* DATA SUPPLIED *
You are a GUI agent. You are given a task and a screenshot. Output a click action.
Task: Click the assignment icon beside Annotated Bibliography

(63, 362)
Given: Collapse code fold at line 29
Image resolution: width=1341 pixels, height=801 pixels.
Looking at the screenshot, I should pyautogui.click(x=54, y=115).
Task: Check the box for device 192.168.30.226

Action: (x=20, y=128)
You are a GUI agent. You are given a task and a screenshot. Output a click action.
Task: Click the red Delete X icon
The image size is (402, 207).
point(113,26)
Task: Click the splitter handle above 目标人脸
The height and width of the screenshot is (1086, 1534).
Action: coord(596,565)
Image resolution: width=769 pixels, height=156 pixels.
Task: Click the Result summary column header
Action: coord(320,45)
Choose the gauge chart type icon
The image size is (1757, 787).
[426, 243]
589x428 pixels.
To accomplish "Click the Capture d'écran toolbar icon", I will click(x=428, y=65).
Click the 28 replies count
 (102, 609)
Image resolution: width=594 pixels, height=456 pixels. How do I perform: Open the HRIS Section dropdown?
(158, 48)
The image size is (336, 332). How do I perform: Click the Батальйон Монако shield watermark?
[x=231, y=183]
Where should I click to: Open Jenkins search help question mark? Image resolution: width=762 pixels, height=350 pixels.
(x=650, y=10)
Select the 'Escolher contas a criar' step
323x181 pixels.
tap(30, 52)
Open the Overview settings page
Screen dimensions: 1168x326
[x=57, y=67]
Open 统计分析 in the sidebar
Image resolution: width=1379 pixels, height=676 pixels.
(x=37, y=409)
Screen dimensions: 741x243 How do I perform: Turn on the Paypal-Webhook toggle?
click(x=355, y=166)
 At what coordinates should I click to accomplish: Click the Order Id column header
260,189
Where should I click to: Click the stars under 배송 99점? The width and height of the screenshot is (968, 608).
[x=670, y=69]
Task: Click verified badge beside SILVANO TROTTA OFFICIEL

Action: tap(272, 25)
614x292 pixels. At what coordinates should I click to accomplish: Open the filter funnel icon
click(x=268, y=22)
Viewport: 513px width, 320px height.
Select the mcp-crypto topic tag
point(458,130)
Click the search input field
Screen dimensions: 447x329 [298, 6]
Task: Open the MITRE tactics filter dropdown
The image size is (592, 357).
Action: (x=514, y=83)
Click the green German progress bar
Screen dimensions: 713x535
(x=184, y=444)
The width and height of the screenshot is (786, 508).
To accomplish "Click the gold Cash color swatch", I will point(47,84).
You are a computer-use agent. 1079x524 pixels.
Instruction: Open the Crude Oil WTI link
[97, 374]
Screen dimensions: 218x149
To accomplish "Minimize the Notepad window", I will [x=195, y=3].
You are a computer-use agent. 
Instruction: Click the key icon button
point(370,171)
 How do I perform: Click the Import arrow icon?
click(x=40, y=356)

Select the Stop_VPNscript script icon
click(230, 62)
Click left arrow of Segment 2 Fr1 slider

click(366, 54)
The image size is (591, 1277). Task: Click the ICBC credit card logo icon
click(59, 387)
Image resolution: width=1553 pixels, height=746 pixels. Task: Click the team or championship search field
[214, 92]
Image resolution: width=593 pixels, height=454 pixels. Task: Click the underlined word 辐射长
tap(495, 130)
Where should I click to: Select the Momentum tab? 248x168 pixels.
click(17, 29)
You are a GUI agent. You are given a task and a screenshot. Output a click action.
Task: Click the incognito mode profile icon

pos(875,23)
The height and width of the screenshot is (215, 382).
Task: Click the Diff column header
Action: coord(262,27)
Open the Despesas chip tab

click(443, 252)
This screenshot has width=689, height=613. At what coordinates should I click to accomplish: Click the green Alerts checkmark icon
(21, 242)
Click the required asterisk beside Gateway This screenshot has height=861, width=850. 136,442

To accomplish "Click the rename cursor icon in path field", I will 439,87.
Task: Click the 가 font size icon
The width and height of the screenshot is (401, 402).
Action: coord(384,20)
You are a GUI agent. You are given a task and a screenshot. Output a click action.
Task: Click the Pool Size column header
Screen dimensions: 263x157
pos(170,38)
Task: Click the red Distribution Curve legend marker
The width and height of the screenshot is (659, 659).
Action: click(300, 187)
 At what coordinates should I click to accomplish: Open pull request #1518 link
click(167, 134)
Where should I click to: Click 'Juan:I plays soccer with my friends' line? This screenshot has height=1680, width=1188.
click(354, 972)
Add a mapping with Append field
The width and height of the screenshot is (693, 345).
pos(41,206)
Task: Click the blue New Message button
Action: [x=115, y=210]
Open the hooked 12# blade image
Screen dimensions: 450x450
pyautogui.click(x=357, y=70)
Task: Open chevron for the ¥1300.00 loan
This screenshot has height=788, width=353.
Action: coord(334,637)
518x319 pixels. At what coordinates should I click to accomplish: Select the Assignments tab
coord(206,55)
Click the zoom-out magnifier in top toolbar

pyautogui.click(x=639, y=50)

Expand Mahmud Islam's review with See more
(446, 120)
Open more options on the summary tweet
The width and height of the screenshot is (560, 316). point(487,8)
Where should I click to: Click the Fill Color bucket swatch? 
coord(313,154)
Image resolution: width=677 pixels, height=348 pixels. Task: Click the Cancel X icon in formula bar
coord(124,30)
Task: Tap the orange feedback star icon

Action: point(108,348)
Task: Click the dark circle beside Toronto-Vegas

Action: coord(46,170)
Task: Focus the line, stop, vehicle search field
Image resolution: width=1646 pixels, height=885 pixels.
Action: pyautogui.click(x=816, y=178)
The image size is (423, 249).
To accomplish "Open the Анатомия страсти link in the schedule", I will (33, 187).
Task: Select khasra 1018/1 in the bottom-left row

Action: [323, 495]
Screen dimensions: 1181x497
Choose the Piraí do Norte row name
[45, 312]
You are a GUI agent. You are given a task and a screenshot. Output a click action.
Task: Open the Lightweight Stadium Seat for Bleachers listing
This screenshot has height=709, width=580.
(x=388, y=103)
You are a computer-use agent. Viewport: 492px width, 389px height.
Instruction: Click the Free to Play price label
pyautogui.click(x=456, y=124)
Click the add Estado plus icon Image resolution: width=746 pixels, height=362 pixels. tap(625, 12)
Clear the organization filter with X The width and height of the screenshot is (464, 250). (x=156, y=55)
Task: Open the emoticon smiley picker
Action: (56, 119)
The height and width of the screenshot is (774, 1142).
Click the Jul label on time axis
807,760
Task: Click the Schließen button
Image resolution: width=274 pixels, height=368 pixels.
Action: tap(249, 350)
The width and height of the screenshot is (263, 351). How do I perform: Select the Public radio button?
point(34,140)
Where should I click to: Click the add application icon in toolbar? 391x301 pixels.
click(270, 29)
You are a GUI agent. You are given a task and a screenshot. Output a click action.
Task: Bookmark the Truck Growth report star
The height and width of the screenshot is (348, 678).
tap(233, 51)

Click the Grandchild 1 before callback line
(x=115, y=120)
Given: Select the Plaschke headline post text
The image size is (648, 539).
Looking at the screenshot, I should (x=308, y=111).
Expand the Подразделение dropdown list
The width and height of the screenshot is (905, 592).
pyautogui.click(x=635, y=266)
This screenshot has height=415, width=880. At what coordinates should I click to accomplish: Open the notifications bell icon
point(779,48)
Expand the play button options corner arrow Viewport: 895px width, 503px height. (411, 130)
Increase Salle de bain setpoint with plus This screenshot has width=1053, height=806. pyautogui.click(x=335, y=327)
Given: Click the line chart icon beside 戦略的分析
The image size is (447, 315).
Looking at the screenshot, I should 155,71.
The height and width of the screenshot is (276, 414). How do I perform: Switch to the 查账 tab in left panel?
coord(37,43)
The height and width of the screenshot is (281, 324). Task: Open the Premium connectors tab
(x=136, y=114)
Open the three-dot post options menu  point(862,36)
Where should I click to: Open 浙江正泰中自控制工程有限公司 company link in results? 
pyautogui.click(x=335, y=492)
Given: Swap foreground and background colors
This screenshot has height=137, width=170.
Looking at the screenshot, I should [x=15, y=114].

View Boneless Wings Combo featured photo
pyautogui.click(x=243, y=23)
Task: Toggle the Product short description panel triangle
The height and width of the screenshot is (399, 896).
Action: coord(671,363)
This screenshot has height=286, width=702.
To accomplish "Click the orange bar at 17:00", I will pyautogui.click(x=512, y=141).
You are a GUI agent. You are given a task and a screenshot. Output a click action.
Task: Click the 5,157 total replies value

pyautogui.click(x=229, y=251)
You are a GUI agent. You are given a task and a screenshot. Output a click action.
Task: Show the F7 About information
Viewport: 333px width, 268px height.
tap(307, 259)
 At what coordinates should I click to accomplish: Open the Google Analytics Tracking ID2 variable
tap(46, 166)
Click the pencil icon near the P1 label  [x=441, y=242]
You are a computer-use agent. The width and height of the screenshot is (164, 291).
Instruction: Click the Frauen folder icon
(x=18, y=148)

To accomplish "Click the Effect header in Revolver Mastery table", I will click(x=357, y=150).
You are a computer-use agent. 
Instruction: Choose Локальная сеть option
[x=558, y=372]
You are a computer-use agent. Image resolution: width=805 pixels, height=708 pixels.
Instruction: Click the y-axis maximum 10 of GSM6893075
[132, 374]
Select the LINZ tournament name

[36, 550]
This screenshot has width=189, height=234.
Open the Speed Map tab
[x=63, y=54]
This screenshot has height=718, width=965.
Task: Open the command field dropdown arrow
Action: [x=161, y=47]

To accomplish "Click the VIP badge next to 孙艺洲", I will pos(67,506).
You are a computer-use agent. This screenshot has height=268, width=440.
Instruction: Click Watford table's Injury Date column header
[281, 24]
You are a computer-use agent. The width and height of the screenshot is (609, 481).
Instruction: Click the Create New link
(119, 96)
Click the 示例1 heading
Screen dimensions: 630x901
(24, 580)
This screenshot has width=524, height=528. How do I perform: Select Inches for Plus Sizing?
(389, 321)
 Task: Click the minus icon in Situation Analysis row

* WHAT NEEDS TO BE DONE *
The lines to return are those in the entries above that include "post".

* ANSWER *
Given: Select the Plaschke headline post text
Open the three-dot post options menu  point(862,36)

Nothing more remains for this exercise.